KASEREKA MUHONGYA Berekia, agronome superviseur au sein de la LOFEPACO, a montré aux agriculteurs que plusieurs actions, notamment l’animation des réunions ainsi que l’analyse de la situation sur les systèmes culturaux et le système de production dans les exploitations des agriculteurs, sont envisagées dans le but de trouver solution aux différents problèmes liés à ces systèmes et les interactions entre les composantes de ces systèmes afin d’améliorer cette situation par les agriculteurs eux-mêmes avec l’appui des partenaires.
Dans son speech, KAVIRA KAPITULA Espérance, Présidente du Conseil d’Administration de la LOFEPACO, a exhorté les participants d’être attentifs et de s’approprier les activités qui seront exécutées dans le cadre de ce projet FORI pour qu’ensemble on trouve solution aux problèmes qui menacent le secteur agricole dans cette partie du Territoire de Beni.
« Je vous invite donc à bien saisir cette opportunité pour que nous puissions ensemble trouver des voies qui nous permettront de faire face aux problèmes que nous rencontrons dans l’exercice de notre travail. L’Union Européenne et d’autres partenaires comme AGRICORD, l’ACP et le CSA ont accepté de nous accompagner car ils ont vu que les agriculteurs font face à plusieurs défis. Et comme ils se sont engagés à nous emboiter le pas, nous devons aussi manifester un courage pour qu’ils constatent que réellement c’était notre besoin. Nous comme LOFEPACO, nous allons mettre à votre disposition des agronomes pour qu’ensemble nous puissions relever les problèmes que nous traversons et nous allons voir comment y faire face. Soyons donc prêts à fournir d’effort et à la fin nous espérons que nous aurons trouvé ensemble des solutions sur les problèmes agricoles que nous allons évoquer ici même » ; a dit Espérance KAPITULA, Présidente du Conseil d’Administration de la LOFEPACO.
Ces impressions des agriculteurs
Très satisfaits, les agriculteurs, participant à ces assises ont vivement remercié la Ligue des Organisations des Femmes Paysannes du Congo (LOFEPACO) pour avoir pensé à leur entité qui fait face à plusieurs défis culturaux. Ils comptent s’approprier le projet, qui selon eux, est une bonne opportunité qui leur permettra de connaitre et d’appliquer les différentes techniques agricoles afin de maximiser la production agricole.
« Notre zone est secouée par plusieurs problèmes agricoles. Tout d’abord le striga qui ravage actuellement nos champs. Nous ne produisons plus à cause de cette mauvaise herbe.

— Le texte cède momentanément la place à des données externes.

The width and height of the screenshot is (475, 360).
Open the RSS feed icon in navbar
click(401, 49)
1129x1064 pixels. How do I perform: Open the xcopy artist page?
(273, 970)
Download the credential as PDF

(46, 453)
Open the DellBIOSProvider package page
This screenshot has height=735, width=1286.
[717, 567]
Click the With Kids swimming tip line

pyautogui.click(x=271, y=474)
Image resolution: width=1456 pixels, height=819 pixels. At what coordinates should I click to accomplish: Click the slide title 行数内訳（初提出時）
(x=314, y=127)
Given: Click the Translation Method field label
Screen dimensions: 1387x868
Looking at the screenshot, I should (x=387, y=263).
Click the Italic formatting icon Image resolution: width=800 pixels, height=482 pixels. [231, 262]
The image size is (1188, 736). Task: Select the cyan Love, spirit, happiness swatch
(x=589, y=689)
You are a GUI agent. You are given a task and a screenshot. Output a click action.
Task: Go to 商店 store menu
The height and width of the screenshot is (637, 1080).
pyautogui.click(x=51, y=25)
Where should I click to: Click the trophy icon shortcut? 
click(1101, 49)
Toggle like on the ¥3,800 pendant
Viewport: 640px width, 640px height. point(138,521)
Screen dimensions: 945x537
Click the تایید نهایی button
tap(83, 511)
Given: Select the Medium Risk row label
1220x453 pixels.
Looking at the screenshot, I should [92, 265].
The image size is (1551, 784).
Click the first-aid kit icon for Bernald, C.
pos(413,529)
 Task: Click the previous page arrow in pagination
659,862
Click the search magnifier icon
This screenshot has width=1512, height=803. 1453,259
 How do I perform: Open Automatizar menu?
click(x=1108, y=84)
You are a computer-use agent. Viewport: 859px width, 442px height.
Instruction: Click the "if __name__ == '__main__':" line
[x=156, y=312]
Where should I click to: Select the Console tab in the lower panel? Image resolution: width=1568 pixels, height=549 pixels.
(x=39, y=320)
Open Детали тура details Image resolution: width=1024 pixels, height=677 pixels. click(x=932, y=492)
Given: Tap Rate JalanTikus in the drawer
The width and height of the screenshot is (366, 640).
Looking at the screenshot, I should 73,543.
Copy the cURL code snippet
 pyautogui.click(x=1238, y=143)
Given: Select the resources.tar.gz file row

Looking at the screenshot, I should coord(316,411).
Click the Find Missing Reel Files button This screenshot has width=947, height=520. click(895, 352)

Le haricot, le manioc, le riz et d’autres produits agricoles sont actuellement attaqués par une maladie que nous appelons ici localement ‘KIKONDI’. C’est une maladie qui noircit les plantes et empêche leur croissance. Les bananiers sont également attaqués par une maladie qui attaque d’abord ses feuilles. Une fois attaquée par cette maladie, la plante arrête la croissance et ne peut plus produire. Avec ce que nous venons de suivre ici avec la LOFEPACO, nous espérons déjà à un avenir meilleur » a dit avec sourire aux lèvres, monsieur Muhindo Musanzi Ezabotho, l’un des participants.
Signalons qu’après avoir relevé une gamme des préoccupations quotidiennes des agriculteurs, s’en est suivie l’étape d’identification des thématiques et questions de recherche-action issues des problèmes traitables. Les agriculteurs ont manifesté leur adhésion en mentionnant leurs noms sur différentes préoccupations desquelles découleront les thématiques de recherche. Notons-le, le site de Ighaviro sera installé après ceux de Kyatsaba, Bingo et Mandimba où les expérimentations sont en cours et cela depuis l’année 2022.